The SKC Psychology department offers two degrees. The Associate of Arts (A.A.) in Psychology is a two-year degree that will prepare you to go on for a Bachelor’s degree psychology or transfer to another program or college. It provides courses in human behavior, communication skills, and general education subject areas. The Bachelor of Arts (B.A.) in Psychology can be earned in two different ways, or tracks. If you are interested in graduate school in psychology, counseling, research or other fields, the Research Track is for you. If your goal is to attain a Bachelor’s degree and work in a field that requires knowledge of human behavior, then you may want the General Track. Differences between these two tracks have to do with types of coursework you will take, but both require well-developed skills in writing and communication.
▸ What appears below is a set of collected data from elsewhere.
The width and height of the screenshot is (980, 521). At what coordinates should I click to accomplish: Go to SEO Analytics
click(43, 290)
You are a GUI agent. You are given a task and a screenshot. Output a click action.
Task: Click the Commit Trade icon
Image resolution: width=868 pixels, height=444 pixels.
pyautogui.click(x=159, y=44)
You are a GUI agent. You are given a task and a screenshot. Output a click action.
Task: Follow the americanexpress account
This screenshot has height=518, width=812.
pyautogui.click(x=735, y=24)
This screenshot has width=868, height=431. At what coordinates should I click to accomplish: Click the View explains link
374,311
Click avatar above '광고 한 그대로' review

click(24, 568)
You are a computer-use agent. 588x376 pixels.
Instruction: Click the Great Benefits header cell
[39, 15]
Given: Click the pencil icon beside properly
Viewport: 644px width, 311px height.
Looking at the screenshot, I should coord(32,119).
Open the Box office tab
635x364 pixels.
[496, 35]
The Psychology degree program is grounded in the 4C’s: communication, cultural competency, citizenship, and critical (or clear) thinking. Coursework draws from both Western and Indigenous models of learning, and the program is designed to meet the unique needs of tribal students who live and work in their home communities.
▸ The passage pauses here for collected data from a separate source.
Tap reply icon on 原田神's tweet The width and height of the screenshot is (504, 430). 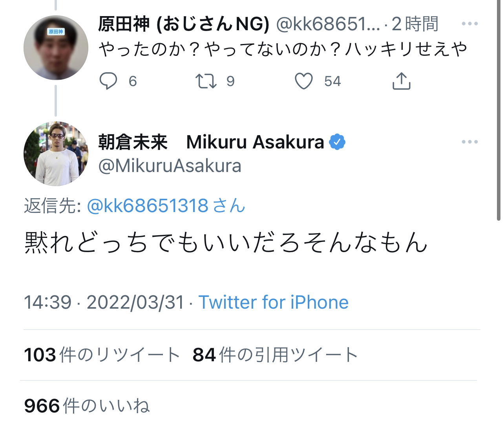[x=108, y=81]
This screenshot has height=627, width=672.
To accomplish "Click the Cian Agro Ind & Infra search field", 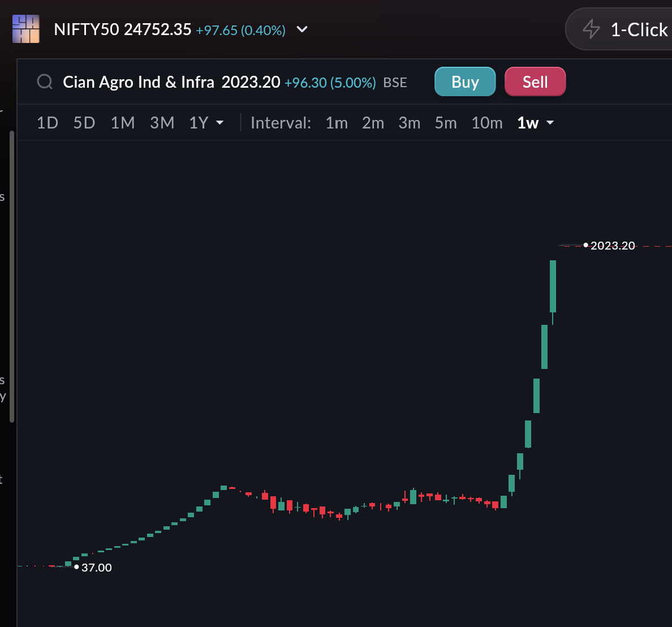I will (x=139, y=82).
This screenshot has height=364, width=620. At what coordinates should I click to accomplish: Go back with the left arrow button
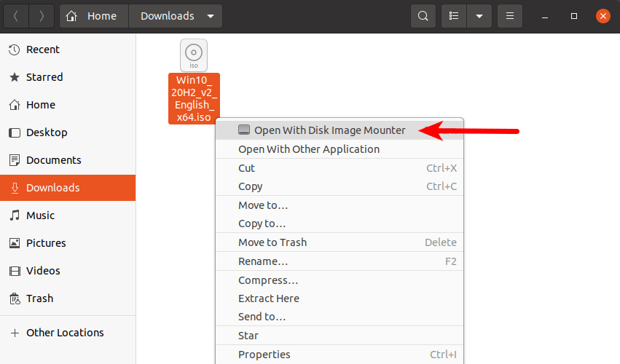click(16, 16)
The psychology department offers the Associate of Arts and the Bachelor of Arts programs in a 2-and-2-degree format. This means that students first complete the two-year Associate of Arts degree, and then go into the Bachelor of Arts program for two more years. A student may stop after earning the A.A. or may go on to a variety of other Bachelor’s programs, at SKC or elsewhere.
The psychology department is small. Classes seldom have more than 25 students, and a more likely size is 10-15 students. In the Bachelor of Arts program, classes are even smaller. This allows students to receive individualized attention throughout their education, and the relationships built through advising and mentoring are unique strengths of the program. Additionally, students have the opportunity to develop significant supportive relationships amongst themselves as they go through the psychology program at SKC.
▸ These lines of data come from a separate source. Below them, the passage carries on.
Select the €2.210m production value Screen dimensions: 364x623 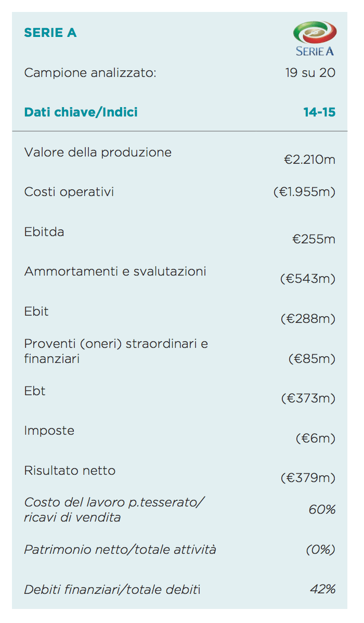[310, 160]
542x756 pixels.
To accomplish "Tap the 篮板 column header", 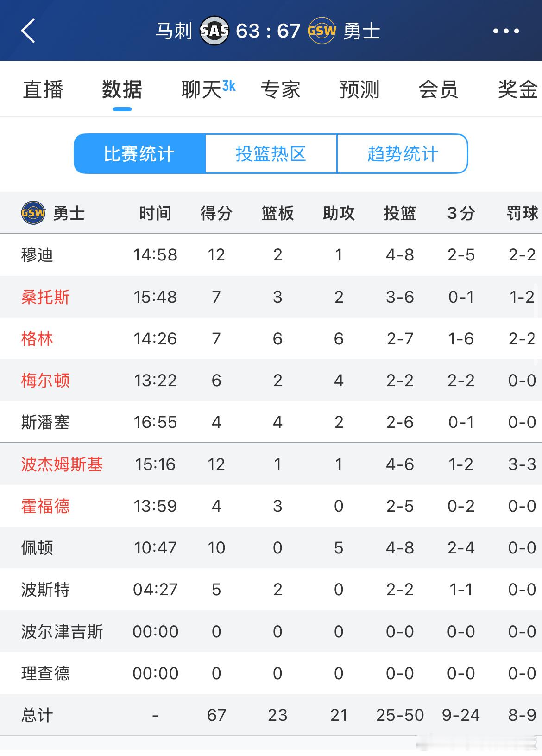I will [277, 213].
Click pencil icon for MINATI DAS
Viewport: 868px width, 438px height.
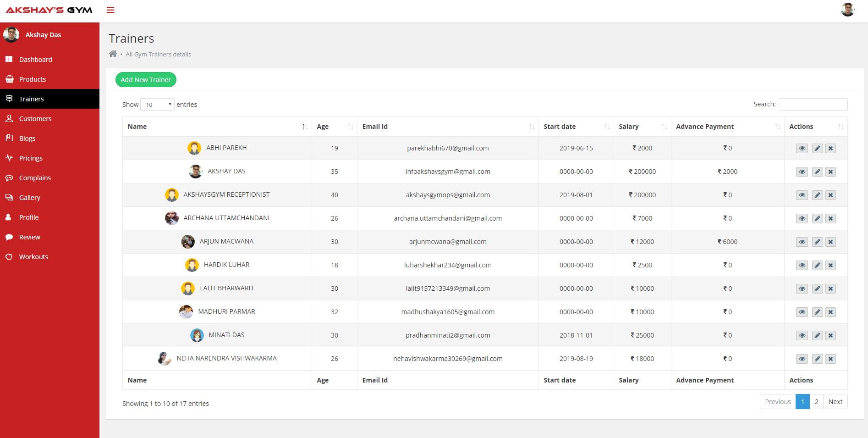click(x=817, y=335)
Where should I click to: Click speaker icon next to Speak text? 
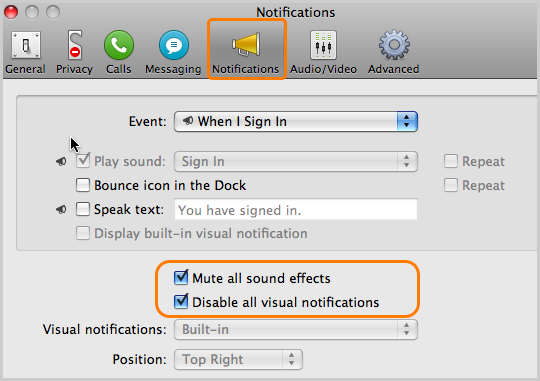point(61,209)
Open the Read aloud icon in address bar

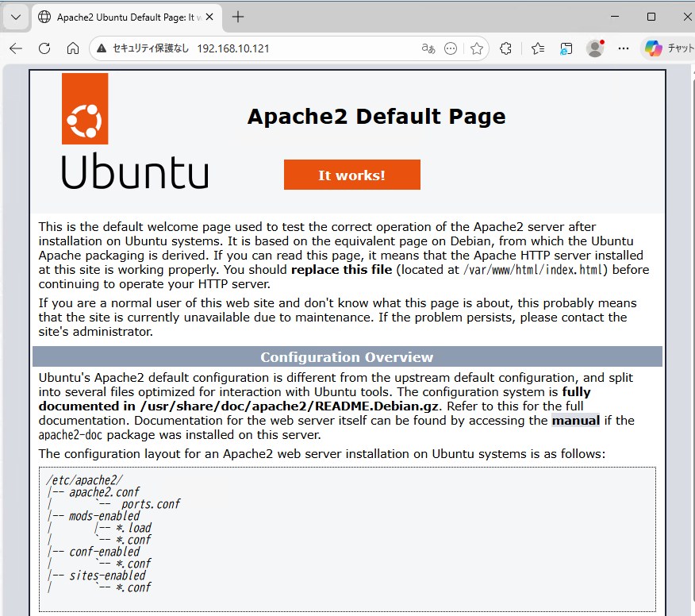tap(428, 48)
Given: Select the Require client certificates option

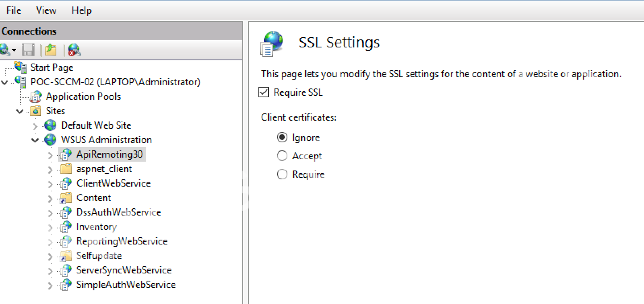Looking at the screenshot, I should 282,175.
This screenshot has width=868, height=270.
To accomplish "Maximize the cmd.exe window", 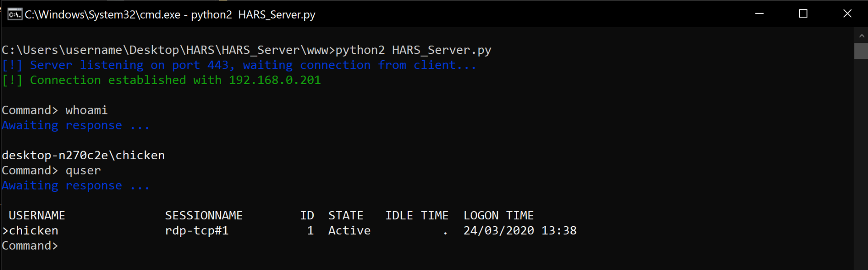I will point(803,14).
Psychology students come from many different tribes, cultures and walks of life. You will have the opportunity to meet and learn about people of many ages, ethnic groups, experiences, backgrounds and abilities. Everyone in the program – faculty and students alike – lends their own perspectives, knowledge, cultural strengths and educational goals to the mix, and the result can be a life-changing experience. The study of human behavior is about all the different ways to be and function as a human being (meaning there are approximately seven billion different perspectives!) and you are invited to enter the program bringing an open mind and the gift of your own unique experiences.
A bachelor’s degree in Psychology leads to graduate school or to many different types of career options. Careers that require interpersonal, analytical, writing and research skills can be found in Administration, Management, PR, Human Resources, Law or Law Enforcement. Careers for psychology graduates in social services include Career Counseling, Allied Health, Community Advocacy, Coordination of Services, and Psychology Technician positions. A degree in psychology is an excellent background for certification in Chemical Dependency counseling.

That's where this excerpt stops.